Background: End Stage Renal Failure (ESRF) patients often require either the formation of an arteriovenous (A-V) fistula or an A-V interposition prosthetic shunt for haemodialysis.
Objectives: To determine the effects of adjuvant drug treatment on the patency of fistulae and shunts in patients with ESRF undergoing haemodialysis by assessing the number of thrombotic episodes.
Search strategy: Publications describing (or potentially describing), randomised controlled trials of medical adjuvant treatment of patients with ESRF on haemodialysis via A-V fistula or interposition prosthetic A-V shunt, were sought through electronic searches of the Cochrane Peripheral Vascular Diseases Specialised Trials Register (last searched October 2002), and the Cochrane Central Register of Controlled Trials (CENTRAL) database (last searched Issue 3, 2002).
Selection criteria: Randomised controlled trials of active drug versus placebo in patients with ESRF undergoing haemodialysis via an A-V fistula or prosthetic interposition A-V shunt.
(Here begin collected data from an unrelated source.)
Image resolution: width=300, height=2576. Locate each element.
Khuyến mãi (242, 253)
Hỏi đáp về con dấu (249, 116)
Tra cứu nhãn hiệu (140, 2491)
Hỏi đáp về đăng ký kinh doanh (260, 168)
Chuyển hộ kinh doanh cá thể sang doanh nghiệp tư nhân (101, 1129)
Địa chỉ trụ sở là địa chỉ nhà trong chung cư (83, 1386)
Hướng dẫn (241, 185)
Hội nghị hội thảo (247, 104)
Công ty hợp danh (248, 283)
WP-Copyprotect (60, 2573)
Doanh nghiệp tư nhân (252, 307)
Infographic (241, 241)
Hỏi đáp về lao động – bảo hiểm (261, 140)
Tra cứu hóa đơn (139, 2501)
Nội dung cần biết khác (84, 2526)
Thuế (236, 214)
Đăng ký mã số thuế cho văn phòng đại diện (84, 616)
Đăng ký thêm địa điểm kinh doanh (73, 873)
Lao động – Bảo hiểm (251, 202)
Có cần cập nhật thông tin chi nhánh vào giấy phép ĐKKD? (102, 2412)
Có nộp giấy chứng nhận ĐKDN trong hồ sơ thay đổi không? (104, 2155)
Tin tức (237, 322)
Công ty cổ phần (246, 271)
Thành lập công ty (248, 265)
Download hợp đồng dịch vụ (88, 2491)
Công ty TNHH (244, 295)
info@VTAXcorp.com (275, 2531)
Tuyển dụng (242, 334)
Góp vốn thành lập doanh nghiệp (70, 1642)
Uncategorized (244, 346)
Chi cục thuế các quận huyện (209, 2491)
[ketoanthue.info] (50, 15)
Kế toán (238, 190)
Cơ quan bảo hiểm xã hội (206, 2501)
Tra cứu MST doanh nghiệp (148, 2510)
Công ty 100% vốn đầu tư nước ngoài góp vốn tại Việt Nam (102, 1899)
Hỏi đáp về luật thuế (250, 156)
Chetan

Data collection and analysis: Two reviewers (ADS, PAR), independently assessed trial quality and three (ADS, XE, PAR) extracted data. Information on adverse events was collected from the trials. The outcome measure analysed was the long term fistula, or shunt patency rate.
Main results: The overall search identified three randomised controlled trials of aspirin versus placebo with a total number of 173 participants followed up to a maximum of 18 months. The aspirin dosage given was different in each of the trials (325 mg/once daily; 500 mg/once daily; and 160 mg/once daily). The overall result of the meta-analysis favoured treatment with aspirin (Odds Ratio (OR) 0.42, 95% Confidence Interval (CI) 0.20 to 0.86). The overall p-value for the three studies was 0.02. Three ticlopidine (a platelet aggregation inhibitor) versus placebo trials were also identified with a total number of 312 participants. All patients were followed up for one month, and the dose of ticlopidine given was the same for all three studies (250 mg/twice daily). The overall result of the meta-analysis also favoured treatment. (OR = 0.47, 95% CI 0.26 to 0.85). P-value for overall effect was 0.01. One trial in a parallel group design examined the effect of dipyridamole versus placebo, and dipyridamole plus aspirin versus placebo, and followed up patients for eighteen months. The overall result favoured treatment (OR 0.29, 95% CI 0.06 to 1.40) and (OR 0.77, CI 0.19 to 3.19) respectively.
Reviewer's conclusions: The meta-analysis confirmed the beneficial effect of antiplatelet treatment as an adjuvant to increase the patency of A-V fistulae and shunts in the short term.